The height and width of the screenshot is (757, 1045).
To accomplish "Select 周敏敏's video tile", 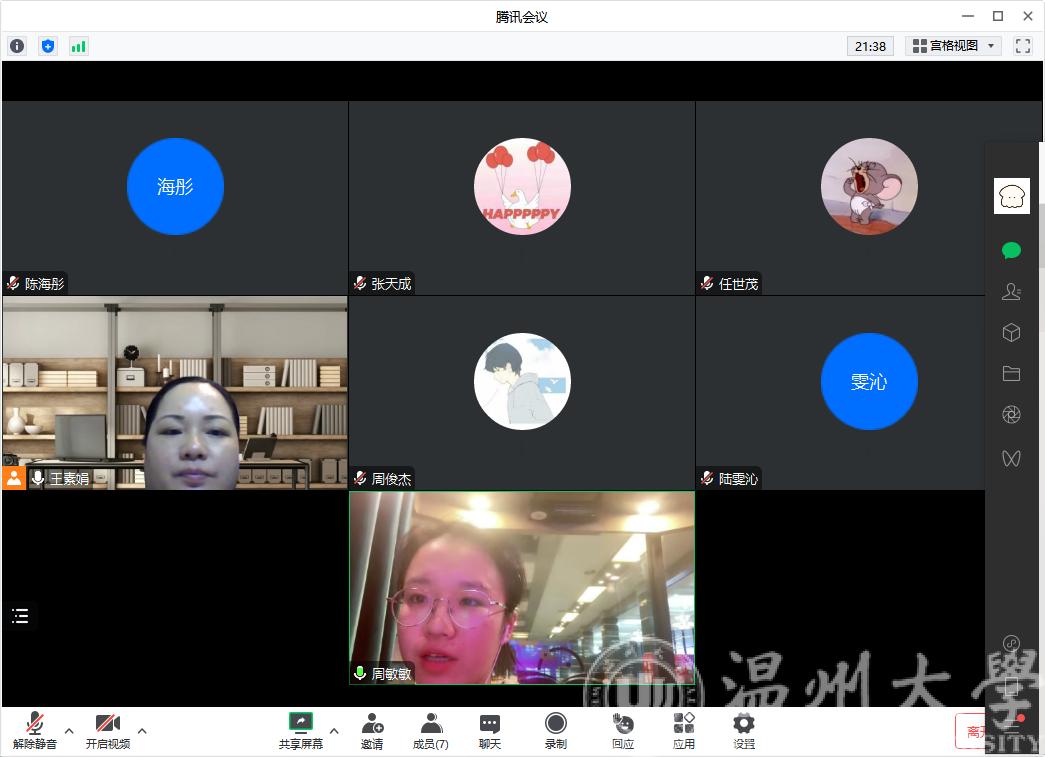I will click(x=521, y=588).
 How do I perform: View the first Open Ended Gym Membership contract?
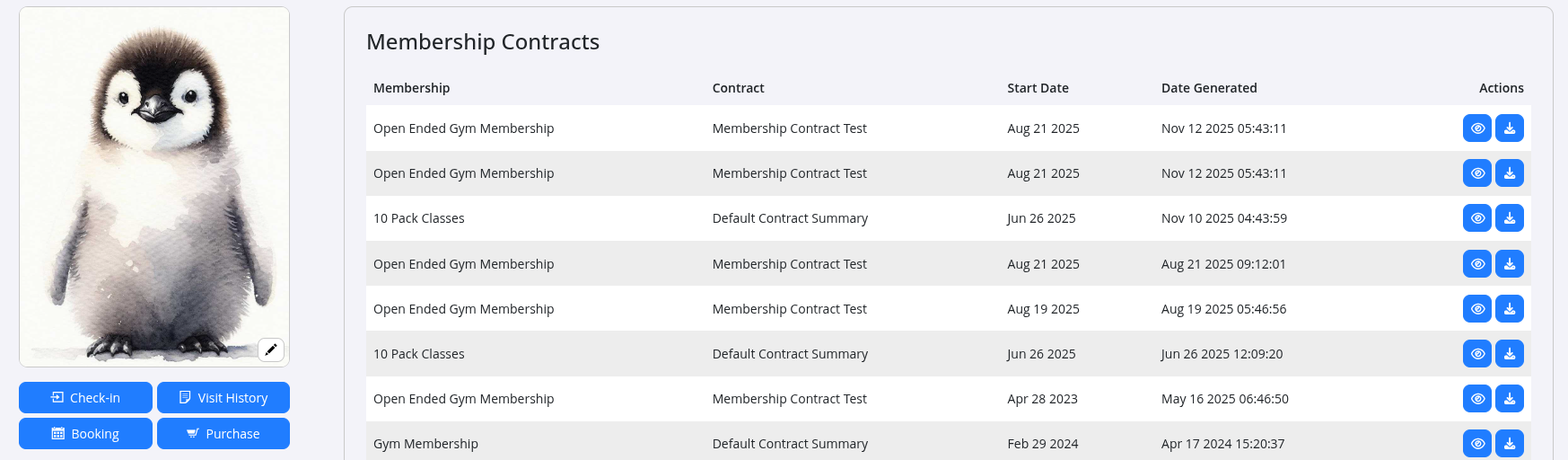tap(1477, 128)
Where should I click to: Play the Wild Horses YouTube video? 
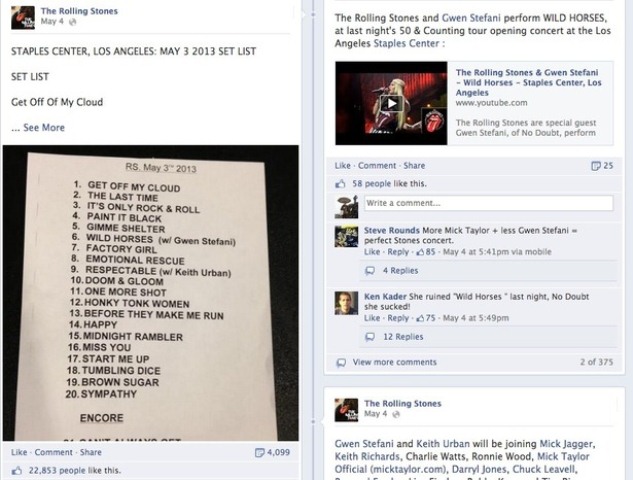click(391, 103)
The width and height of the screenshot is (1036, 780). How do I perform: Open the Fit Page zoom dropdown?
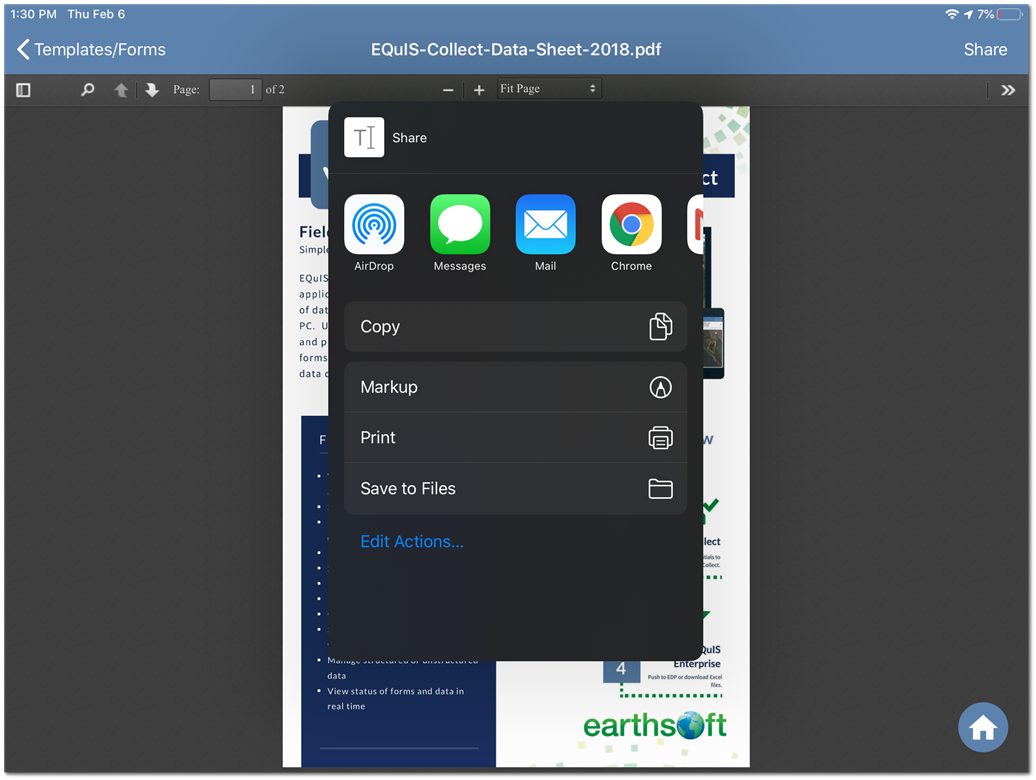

□ □ □ □ □ □ □

The lines from the one containing "Where should I" to the final line of the material, both ends included, should be retyped exactly and alone, with no pictures.

__Written reply__:
Where should I click to: Play the Wild Horses YouTube video? 
click(391, 103)
The width and height of the screenshot is (1036, 780). How do I perform: Open the Fit Page zoom dropdown?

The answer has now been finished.